City Council Advocates For Rent Control

In response to the ever-rising costs of living in Seattle, City Council passed a resolution last Monday asking the state to lift its ban on rent control. It looks unlikely that the request will be granted, as there is no support in any districts outside of the city to get rid of the statewide ban.

City Council members Kshama Sawant and Nick Lacata have been supporting the resolution for months. Council President Tim Burgess—who previously said he opposes introducing rent control to Seattle—edited the resolution from its original version, omitting pro-rent-control language and simply asking for a
lift on the ban.

The resolution states that the ban should only be lifted or modified if this can be done “without causing a negative impact on the quality or quantity of housing supply.” While there seems to be a consensus that rent in the city is too high, whether or not rent control would help the
situation is debatable.

“With the present economy and minimum wage, I support rent control,” said former Seattle University student Emma Marmor. “If minimum wage were to be increased regularly based on living expenses, then rent control wouldn’t be necessary.”

In theory, rent control makes it possible for people who don’t make a ton of money to live in big cities such as New York, San Francisco and London by capping rent increases. But those who argue against the policy say that it does not actually help the majority of renters and that the renters it does benefit are normally not the ones in real need of a bargain.

In New York City, for example, most rent-controlled leases are indefinite so the first people who move in are rarely inclined to move out. The availability of rent-controlled units decreases and prices everywhere else in the city begin to rise.

“I guess you could go either way,” said junior political science major Megan Rahrig. “Rent control wouldn’t really change the economy like minimum wage, but not having rent control would probably eventually force the economy to level out to a point where rent is affordable.”

Students at Seattle U understand the difficulties of finding an affordable living situation. With low availability of housing on campus and few affordable prospects off-but-near campus, the house hunting process can be a nightmare.
“Seattle has this huge affordable housing crisis going on, but student housing is not being put into the equation,” senior graphic design major Anna Thiel said. “And we are already indebted, because we’re spending thousands of dollars on our tuition.”

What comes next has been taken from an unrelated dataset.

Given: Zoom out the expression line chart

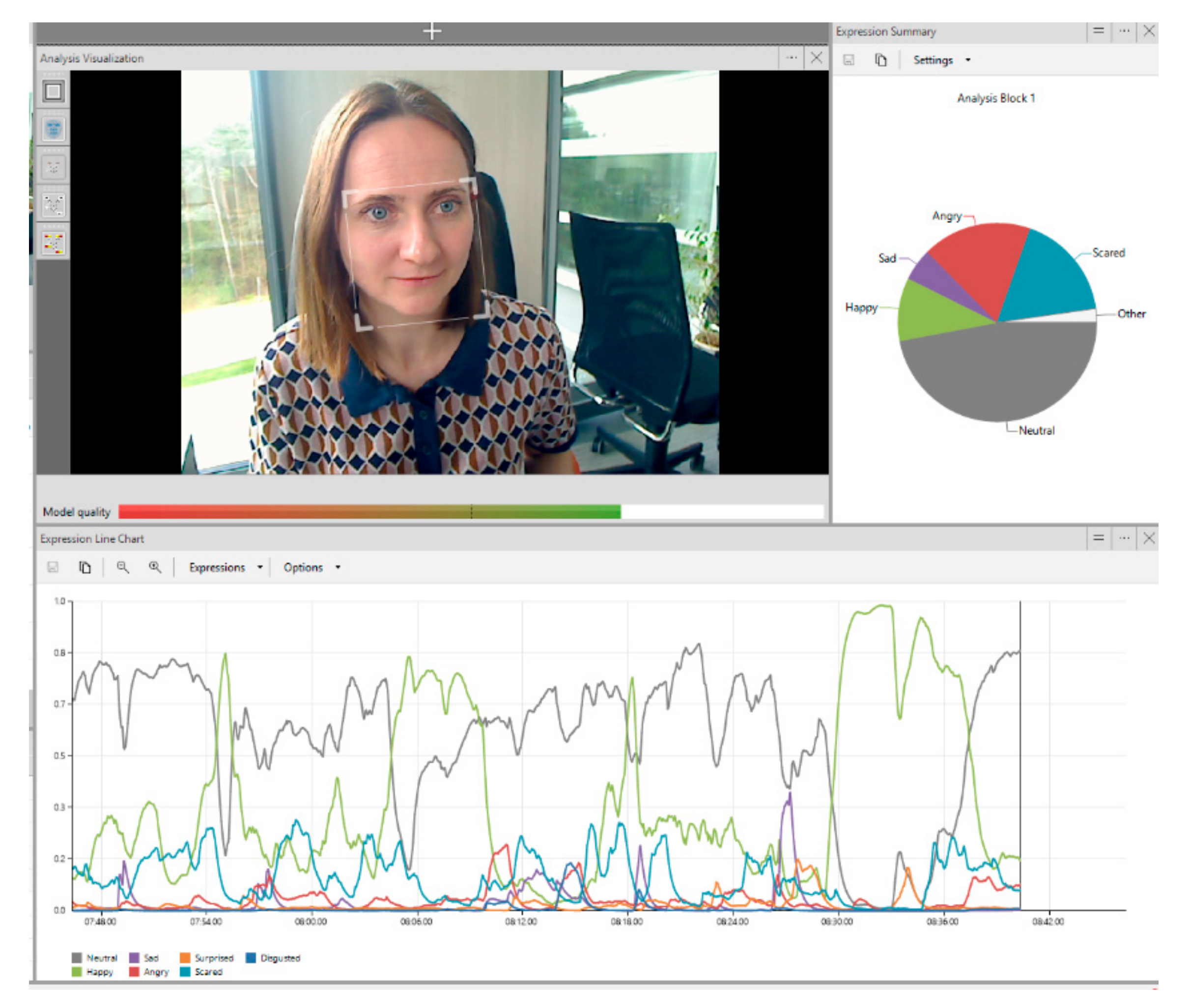Looking at the screenshot, I should point(122,567).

Thiel, who moved off campus after her sophomore year, said she and her roommate searched for an apartment for months with no luck before finally signing a lease. In the last four weeks of the summer before her junior year, Thiel was living in Xavier Global House and spending each day looking for places to live. She said the options were incredibly limited.

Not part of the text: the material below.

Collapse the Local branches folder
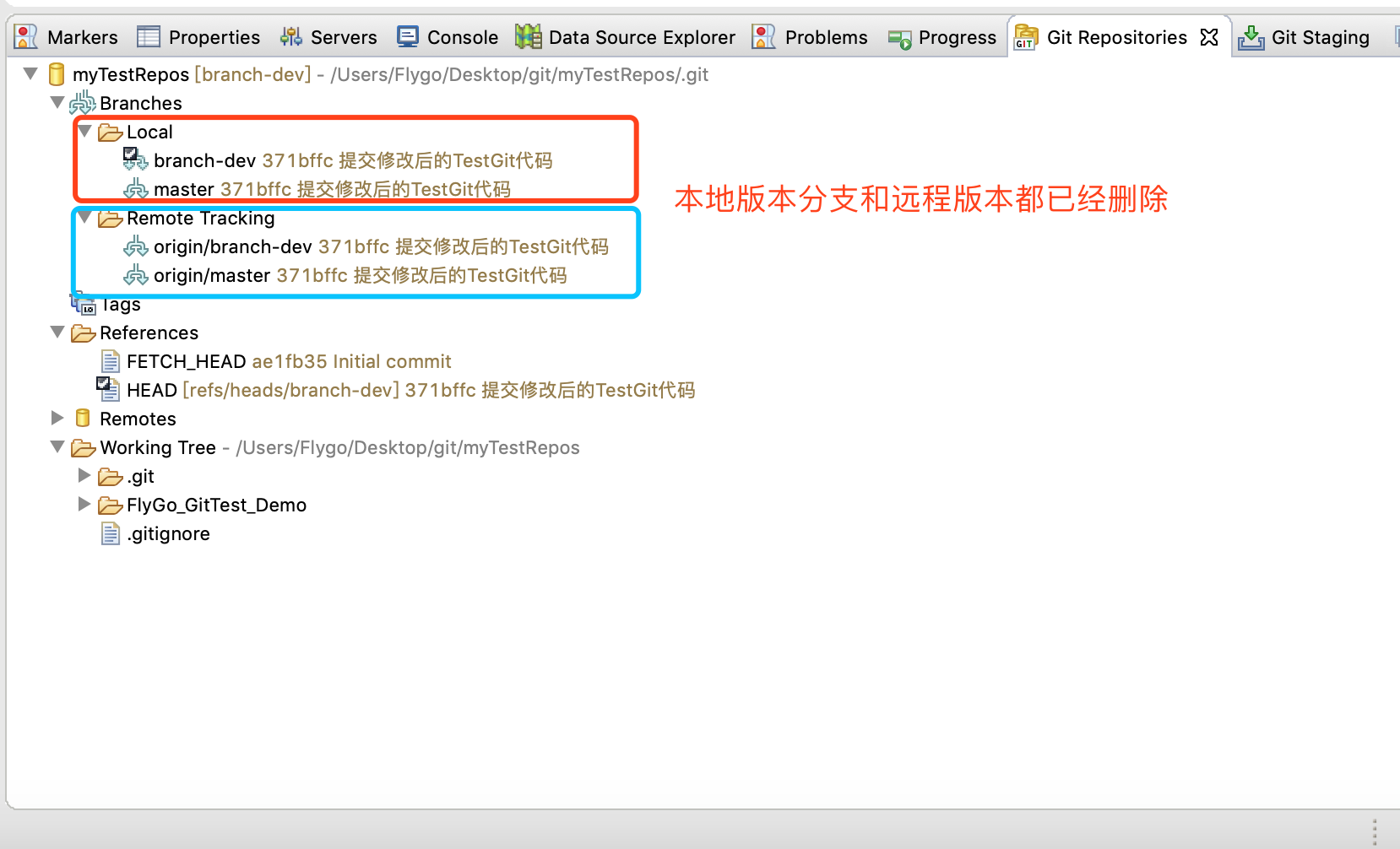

“You’d go to an open house and it would already be gone,” Thiel said. “People are signing leases without even seeing these units because the availability is so low.”

Though she eventually found a place close to campus, Thiel noted the drawbacks of living in Capitol Hill on a budget – namely that her rent has increased greatly since she and her roommate moved in.

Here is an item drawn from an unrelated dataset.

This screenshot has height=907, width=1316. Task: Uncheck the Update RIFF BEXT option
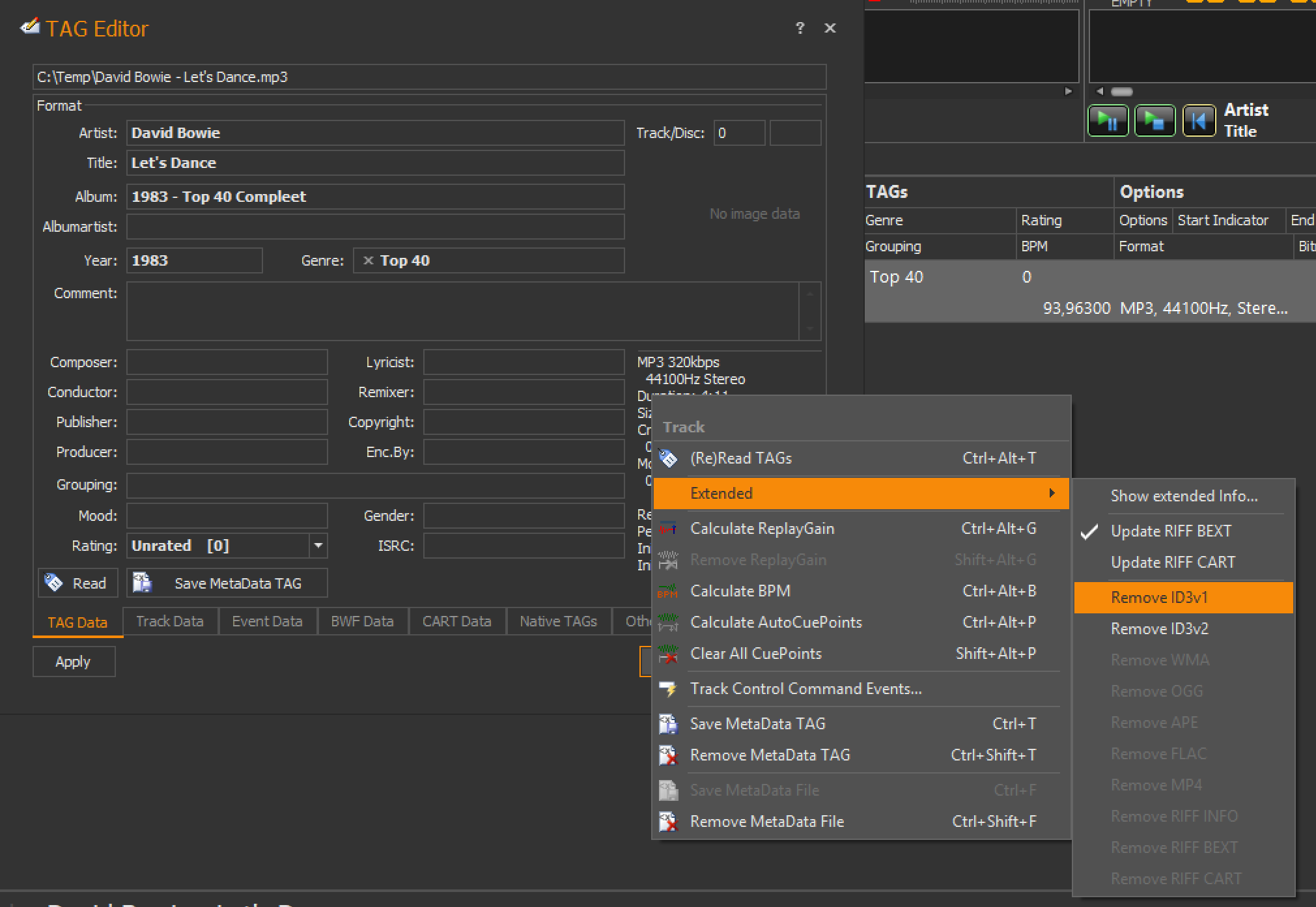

“I’m paying a low income rent for an apartment that’s falling apart,” Thiel said. “It really makes the environment that’s supposed to be your home, and an escape from the stress of school and work, really not a good escape.”
Junior humanities for leadership major Joseph Delos Reyes, a commuter student, said he is frustrated that the new units in Capitol Hill are not more affordable, considering that many of the neighborhood’s residents are college students.

“When I’m driving to school, I can’t help but see the new, shiny buildings and think, ‘Wow, I would love to live there,’” Delos Reyes said.

City Council also approved a few bills last week to benefit Seattle renters. One requires landlords to give tenants a 90-day notice when they are evicting a tenant for reasons that are of no fault of the tenant. Another requires people who own affordable rental buildings to give the city a 60-day notice before putting the buildings up for sale.

The resolution to lift the ban on rent control in Washington is now headed to Olympia, where it will face opposition with a Republican held senate.